#### YOUR TASK
When you reach the line containing "How do I perform: Dismiss" in the records below, start copying exactly, and stop once you have copied the line containing "You are a computer-use agent. The".

□ □ □ □ □ □ □

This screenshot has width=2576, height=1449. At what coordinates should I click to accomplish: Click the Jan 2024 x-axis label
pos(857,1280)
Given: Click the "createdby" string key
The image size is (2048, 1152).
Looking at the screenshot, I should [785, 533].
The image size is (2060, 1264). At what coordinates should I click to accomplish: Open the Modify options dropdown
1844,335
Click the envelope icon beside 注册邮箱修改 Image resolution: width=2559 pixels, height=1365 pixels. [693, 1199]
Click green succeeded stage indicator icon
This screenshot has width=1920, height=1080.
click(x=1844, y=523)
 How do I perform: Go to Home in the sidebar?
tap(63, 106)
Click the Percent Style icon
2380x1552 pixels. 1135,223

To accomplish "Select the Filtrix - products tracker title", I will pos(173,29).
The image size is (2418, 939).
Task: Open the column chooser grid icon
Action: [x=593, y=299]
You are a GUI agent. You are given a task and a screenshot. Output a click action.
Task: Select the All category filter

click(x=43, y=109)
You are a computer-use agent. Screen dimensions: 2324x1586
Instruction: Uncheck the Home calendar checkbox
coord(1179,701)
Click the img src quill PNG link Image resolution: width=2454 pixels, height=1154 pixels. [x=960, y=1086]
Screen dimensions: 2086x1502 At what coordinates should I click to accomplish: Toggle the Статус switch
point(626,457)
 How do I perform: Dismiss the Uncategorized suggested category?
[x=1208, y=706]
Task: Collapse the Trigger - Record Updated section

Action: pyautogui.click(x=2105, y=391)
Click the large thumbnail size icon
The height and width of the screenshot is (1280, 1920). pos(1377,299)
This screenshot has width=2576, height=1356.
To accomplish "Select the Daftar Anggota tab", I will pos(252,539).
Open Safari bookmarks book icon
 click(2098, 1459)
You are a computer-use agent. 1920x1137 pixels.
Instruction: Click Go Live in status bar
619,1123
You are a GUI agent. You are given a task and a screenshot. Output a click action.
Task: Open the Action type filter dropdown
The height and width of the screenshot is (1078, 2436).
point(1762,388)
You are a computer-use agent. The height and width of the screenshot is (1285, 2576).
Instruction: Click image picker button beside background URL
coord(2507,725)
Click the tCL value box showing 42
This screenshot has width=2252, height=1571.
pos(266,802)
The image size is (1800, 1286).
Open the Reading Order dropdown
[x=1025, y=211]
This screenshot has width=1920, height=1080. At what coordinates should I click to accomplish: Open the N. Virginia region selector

□ □ □ □ □ □ □

#### EXERCISE OUTPUT
 How do I perform: Dismiss the Uncategorized suggested category?
[x=1208, y=706]
Task: Collapse the Trigger - Record Updated section

Action: pyautogui.click(x=2105, y=391)
Click the large thumbnail size icon
The height and width of the screenshot is (1280, 1920). pos(1377,299)
This screenshot has width=2576, height=1356.
To accomplish "Select the Daftar Anggota tab", I will pos(252,539).
Open Safari bookmarks book icon
 click(2098, 1459)
You are a computer-use agent. 1920x1137 pixels.
Instruction: Click Go Live in status bar
619,1123
You are a GUI agent. You are given a task and a screenshot. Output a click action.
Task: Open the Action type filter dropdown
The height and width of the screenshot is (1078, 2436).
point(1762,388)
You are a computer-use agent. The height and width of the screenshot is (1285, 2576).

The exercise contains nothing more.